Reputation: 4370
I load a text file using this code (my file encoding is UTF-8) (How to read a text file that contains 'NULL CHARACTER' in Delphi?):
uses
IOUtils;
var
s: string;
ss: TStringStream;
begin
s := TFile.ReadAllText('c:\MyFile.txt');
s := StringReplace(s, #0, '', [rfReplaceAll]); //Removes NULL CHARS
ss := TStringStream.Create(s);
try
RichEdit1.Lines.LoadFromStream(ss, TEncoding.UTF8); //UTF8
finally
ss.Free;
end;
end;
But my problem is that the RichEdit1
doesn't load the whole text.
It's not because of Null Characters. It's because of the encoding.
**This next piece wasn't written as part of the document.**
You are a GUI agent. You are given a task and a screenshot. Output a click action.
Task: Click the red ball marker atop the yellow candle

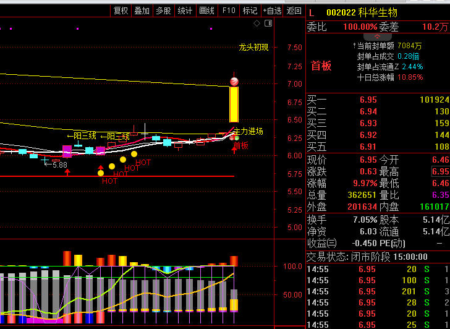point(234,82)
When I run the application with this code, It loads the whole text:
uses
IOUtils;
var
s: string;
ss: TStringStream;
begin
s := TFile.ReadAllText('c:\MyFile.txt');
s := StringReplace(s, #0, '', [rfReplaceAll]); //Removes NULL CHARS
ss := TStringStream.Create(s);
try
RichEdit1.Lines.LoadFromStream(ss, TEncoding.Default);
finally
ss.Free;
end;
end;
I changed TEncoding.UTF8
to TEncoding.Default
. The whole text loaded but it's not in right format and it's not readable.
I guess there are some characters that UTF 8 doesn't support. So the loading process stops when it want to load that char.
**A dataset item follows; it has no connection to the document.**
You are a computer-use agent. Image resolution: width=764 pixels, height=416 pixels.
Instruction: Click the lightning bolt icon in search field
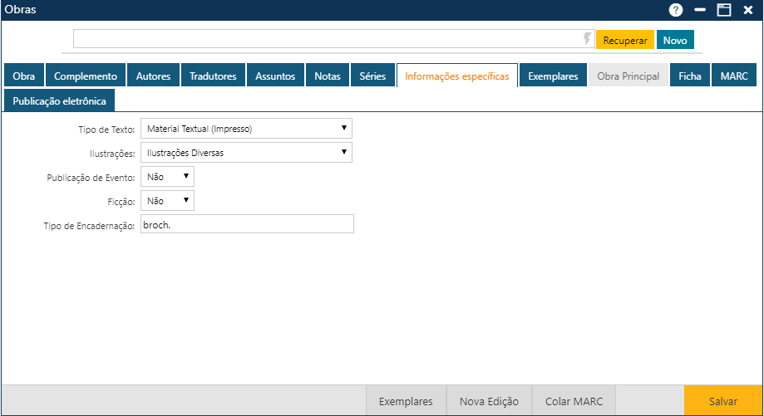[x=588, y=39]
Please Help. Any workarounds?
****EDIT:**
I'm sure its UTF-8
and it plain text. It's a HTML source file. I'm sure it has null charas I saw them using Notepad++ And the value of the Richedit.Plainext
is true
Upvotes: 3
Views: 5554
Reputation: 598174
Since you are loading an HTML file, you need to pre-parse the HTML and check if its <head>
tag contains a <meta>
tag specifying a specific charset. If it does, you must load the HTML using that charset, or else it will not decode to Unicode correctly.
If there is no charset specified in the HTML, you have to choose an appropriate charset, or ask the user. For instance, if you are downloading the HTML from a webserver, you can check if a charset is specified in the HTTP Content-Type
header, and if so then save that charset with (or even in) the HTML so you can use it later. Otherwise, the default charset for downloaded HTML is usually ISO-8859-1 unless known otherwise.
The only time you should ever load HTML as UTF-8 is if you know for a fact that the HTML is actually UTF-8 encoded. You cannot just blindly assume the HTML is UTF-8 encoded, unless you are the one who created the HTML in the first place.
From what you have described, it sounds like your HTML is not UTF-8. But it is hard to know for sure since you did not provide the file that you are trying to load.
Upvotes: 2
Reputation: 47829
You should give the encoding to TFile.ReadAllText. After that you are working with Unicode strings only and don't have to bother with UTF8 in the RichEdit.
var
s: string;
begin
s := TFile.ReadAllText('c:\MyFile.txt', TEncoding.UTF8);
// normally this shouldn't be necessary
s := StringReplace(s, #0, '', [rfReplaceAll]); //Removes NULL CHARS
RichEdit1.Lines.Text := s;
end;
Upvotes: 14